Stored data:
----------
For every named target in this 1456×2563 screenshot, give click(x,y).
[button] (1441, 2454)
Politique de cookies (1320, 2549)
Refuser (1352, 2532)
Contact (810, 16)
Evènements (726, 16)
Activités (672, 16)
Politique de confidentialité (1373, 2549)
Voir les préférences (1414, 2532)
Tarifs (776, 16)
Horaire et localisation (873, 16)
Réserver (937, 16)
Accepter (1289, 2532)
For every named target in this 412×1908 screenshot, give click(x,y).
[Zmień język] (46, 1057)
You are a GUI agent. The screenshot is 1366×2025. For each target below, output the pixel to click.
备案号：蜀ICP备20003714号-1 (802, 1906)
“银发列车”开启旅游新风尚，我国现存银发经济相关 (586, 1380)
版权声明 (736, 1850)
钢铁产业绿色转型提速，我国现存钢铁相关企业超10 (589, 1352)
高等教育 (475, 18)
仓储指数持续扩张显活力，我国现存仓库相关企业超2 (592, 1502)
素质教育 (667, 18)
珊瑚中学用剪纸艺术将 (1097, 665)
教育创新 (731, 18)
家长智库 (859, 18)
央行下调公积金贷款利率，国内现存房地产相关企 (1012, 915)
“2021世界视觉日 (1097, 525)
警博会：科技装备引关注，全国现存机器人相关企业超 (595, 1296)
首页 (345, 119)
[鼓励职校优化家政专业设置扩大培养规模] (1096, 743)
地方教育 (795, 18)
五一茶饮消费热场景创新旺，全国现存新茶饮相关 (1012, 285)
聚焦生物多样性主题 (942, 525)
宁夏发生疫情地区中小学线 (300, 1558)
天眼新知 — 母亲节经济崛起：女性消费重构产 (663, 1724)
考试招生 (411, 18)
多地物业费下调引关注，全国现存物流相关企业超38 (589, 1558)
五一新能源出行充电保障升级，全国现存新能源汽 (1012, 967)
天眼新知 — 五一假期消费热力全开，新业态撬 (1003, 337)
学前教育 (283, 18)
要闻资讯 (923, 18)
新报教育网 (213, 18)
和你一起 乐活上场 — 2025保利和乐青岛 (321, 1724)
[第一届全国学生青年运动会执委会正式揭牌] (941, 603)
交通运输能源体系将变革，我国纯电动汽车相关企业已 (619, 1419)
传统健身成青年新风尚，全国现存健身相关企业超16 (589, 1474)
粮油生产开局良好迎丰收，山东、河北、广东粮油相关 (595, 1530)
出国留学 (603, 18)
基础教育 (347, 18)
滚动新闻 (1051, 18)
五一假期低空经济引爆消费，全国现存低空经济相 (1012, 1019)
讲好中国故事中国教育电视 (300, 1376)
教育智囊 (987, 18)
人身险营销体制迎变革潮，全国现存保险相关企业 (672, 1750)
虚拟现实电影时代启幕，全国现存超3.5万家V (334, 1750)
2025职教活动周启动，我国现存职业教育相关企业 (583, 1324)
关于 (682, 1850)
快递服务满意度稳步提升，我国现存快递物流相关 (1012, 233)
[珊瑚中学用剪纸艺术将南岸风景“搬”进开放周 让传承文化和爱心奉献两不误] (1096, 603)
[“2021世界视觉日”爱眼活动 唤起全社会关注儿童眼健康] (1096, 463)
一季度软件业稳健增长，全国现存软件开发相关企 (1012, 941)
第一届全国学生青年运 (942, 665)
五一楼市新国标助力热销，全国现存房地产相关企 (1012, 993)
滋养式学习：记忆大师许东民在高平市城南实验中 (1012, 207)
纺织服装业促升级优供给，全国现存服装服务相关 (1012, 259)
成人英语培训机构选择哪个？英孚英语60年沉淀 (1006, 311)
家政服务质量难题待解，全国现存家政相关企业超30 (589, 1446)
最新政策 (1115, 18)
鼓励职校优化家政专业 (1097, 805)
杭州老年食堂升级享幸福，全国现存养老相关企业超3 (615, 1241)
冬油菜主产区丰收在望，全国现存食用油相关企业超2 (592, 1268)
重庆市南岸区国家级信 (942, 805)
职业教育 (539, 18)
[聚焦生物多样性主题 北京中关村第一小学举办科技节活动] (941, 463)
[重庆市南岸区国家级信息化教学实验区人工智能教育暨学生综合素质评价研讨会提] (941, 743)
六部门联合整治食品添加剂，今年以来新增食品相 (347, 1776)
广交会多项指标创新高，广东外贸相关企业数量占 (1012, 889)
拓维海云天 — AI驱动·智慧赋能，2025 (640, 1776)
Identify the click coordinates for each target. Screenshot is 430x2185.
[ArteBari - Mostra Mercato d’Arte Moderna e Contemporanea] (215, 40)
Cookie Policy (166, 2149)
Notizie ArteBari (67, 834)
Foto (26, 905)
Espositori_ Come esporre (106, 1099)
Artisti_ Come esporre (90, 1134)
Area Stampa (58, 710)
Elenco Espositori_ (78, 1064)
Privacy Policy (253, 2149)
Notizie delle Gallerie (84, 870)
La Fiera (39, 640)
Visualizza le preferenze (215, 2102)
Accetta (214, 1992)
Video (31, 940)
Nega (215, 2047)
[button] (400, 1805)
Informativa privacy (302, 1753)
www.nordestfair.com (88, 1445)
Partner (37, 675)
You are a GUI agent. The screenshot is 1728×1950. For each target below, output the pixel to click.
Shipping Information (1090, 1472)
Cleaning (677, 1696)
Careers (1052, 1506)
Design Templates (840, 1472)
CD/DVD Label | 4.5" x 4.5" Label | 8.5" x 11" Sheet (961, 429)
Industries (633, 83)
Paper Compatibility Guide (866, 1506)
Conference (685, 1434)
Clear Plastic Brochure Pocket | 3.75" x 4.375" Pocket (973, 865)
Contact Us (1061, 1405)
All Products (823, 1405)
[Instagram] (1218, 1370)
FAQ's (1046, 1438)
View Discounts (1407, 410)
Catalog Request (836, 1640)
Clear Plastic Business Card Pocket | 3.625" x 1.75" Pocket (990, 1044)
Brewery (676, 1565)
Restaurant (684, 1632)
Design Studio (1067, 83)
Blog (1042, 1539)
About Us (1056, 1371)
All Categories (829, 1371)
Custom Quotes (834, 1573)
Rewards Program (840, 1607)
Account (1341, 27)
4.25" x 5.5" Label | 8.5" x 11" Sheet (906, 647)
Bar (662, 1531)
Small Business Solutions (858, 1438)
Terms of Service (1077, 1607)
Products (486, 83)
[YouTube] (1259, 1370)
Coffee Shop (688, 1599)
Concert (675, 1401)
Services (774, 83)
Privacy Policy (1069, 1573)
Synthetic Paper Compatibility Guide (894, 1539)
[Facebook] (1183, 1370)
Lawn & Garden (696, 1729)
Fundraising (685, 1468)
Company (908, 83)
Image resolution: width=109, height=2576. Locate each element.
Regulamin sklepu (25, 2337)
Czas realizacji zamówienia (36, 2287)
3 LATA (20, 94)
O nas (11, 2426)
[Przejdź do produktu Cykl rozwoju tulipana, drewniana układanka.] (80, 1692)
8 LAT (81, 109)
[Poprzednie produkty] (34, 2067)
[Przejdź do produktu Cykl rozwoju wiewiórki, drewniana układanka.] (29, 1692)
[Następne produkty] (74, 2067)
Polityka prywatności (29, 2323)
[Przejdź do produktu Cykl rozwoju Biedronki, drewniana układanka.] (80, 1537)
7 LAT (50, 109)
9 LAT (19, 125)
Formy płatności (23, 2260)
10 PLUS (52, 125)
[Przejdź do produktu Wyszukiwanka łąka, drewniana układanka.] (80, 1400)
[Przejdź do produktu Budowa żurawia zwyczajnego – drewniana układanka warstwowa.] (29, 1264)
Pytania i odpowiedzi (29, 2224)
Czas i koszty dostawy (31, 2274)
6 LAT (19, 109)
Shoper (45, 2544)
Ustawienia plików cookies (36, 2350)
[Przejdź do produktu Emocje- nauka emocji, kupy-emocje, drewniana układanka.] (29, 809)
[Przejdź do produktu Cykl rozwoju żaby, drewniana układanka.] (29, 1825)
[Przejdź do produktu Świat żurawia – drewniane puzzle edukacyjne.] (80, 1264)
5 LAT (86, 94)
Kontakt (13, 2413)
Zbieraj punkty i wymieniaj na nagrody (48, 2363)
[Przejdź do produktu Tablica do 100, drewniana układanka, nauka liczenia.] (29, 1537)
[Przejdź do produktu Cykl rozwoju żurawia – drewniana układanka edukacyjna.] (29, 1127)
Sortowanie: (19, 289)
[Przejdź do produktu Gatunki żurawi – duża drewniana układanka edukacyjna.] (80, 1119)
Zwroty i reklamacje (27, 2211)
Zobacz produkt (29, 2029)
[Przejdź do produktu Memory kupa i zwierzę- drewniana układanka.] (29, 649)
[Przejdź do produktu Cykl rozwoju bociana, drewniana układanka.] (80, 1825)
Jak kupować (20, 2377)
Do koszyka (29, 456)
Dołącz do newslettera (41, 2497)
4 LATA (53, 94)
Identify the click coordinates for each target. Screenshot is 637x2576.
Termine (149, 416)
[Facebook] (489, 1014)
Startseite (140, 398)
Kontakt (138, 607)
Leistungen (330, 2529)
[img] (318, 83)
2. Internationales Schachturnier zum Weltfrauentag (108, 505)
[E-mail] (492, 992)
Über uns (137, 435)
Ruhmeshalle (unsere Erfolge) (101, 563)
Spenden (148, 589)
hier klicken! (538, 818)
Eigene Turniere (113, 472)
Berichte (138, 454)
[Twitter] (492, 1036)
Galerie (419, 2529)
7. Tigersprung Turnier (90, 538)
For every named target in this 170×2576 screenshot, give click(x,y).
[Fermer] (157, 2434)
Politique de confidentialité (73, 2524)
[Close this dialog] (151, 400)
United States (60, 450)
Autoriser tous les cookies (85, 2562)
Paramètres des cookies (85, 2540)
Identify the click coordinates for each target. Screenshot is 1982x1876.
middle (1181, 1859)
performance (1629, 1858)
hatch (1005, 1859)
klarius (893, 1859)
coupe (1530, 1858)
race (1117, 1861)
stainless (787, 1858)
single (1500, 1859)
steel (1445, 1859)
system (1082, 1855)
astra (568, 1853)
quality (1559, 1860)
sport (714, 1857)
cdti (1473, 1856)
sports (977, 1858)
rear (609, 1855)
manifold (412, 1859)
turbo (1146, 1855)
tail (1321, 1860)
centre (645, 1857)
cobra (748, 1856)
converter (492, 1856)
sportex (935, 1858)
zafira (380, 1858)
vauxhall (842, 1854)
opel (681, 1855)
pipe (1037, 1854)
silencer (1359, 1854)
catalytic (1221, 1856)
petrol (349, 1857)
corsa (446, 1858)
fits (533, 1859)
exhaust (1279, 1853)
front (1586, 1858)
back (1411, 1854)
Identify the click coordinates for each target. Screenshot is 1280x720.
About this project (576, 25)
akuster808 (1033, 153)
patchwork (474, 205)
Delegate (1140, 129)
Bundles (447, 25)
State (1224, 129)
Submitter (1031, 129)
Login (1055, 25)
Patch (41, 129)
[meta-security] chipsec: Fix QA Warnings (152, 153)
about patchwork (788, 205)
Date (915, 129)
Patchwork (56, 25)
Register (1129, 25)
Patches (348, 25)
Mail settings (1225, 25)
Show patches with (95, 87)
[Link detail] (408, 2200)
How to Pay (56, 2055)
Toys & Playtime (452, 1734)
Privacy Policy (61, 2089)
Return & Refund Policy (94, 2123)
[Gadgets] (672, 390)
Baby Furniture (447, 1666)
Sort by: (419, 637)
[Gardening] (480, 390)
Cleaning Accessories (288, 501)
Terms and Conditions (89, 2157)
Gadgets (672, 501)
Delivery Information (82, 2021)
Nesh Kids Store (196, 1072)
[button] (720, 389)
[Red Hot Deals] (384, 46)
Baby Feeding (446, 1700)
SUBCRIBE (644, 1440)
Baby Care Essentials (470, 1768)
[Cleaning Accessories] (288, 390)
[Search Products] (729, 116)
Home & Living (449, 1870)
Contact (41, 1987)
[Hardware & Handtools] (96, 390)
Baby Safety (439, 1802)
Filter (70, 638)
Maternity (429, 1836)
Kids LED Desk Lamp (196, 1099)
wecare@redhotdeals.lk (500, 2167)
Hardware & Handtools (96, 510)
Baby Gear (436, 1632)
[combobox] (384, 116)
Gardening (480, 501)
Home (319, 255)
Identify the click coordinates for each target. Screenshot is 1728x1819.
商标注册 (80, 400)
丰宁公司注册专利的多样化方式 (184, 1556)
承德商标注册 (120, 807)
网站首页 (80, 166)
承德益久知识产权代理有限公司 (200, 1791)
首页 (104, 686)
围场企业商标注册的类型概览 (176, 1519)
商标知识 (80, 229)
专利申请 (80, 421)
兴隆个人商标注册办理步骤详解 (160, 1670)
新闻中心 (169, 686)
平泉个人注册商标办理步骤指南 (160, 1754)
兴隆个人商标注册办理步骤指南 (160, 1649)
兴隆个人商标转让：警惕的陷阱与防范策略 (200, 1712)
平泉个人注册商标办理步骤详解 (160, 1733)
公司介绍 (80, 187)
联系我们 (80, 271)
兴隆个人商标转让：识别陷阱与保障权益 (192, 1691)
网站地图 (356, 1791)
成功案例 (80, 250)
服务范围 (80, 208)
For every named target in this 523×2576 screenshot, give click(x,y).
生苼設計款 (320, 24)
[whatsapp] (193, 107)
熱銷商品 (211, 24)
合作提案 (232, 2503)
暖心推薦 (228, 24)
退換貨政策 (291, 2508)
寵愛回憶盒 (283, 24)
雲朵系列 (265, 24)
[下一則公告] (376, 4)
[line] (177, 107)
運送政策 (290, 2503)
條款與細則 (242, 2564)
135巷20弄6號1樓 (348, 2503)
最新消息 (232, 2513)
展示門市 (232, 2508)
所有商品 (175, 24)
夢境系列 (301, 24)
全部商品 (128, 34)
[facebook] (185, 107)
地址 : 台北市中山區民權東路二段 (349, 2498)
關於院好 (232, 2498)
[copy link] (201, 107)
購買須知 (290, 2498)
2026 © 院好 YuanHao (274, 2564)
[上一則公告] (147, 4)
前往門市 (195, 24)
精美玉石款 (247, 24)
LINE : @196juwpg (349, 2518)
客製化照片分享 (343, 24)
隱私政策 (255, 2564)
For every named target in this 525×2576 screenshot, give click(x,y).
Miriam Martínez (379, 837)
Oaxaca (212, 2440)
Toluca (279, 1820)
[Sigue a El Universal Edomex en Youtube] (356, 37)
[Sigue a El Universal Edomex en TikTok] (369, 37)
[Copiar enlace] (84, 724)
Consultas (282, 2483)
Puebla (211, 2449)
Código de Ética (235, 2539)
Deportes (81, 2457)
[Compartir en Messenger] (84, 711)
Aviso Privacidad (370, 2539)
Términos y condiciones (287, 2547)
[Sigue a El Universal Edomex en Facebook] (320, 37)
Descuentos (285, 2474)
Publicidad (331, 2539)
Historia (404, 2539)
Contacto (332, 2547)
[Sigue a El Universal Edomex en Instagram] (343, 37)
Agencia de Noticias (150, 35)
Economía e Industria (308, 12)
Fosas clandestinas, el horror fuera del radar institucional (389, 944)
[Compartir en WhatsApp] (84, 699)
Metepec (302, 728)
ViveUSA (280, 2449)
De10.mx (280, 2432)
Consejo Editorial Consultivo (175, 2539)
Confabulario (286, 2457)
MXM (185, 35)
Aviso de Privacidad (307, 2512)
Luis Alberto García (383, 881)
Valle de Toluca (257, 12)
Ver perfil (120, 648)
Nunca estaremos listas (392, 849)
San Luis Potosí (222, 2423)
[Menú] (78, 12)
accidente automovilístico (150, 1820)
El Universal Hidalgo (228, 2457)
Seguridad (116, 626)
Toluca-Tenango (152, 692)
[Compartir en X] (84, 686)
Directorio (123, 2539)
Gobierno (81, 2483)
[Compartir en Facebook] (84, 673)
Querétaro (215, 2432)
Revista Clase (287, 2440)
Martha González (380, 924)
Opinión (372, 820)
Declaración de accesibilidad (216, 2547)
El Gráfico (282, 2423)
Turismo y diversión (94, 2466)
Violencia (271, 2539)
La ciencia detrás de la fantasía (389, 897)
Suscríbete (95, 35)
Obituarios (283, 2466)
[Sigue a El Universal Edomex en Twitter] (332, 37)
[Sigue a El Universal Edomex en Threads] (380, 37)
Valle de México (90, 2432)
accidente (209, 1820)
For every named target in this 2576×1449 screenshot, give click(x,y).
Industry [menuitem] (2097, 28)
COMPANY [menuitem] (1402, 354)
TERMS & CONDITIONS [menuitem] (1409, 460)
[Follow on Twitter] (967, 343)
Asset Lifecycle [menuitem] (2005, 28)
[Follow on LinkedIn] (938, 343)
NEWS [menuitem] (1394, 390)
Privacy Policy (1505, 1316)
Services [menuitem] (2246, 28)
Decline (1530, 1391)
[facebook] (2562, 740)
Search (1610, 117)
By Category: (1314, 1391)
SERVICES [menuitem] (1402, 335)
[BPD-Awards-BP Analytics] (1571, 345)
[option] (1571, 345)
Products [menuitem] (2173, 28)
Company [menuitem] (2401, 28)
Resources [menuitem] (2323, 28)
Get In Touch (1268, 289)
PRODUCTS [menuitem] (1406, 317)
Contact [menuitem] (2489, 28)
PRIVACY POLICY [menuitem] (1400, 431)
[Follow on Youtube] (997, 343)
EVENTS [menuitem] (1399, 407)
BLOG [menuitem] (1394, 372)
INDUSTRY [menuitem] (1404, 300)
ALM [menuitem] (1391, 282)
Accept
----------
EXERCISE OBJECTIVE >> For the records above, tally the lines in which "nauka" appears, and give the number by itself.

ANSWER TO THIS TASK >> 2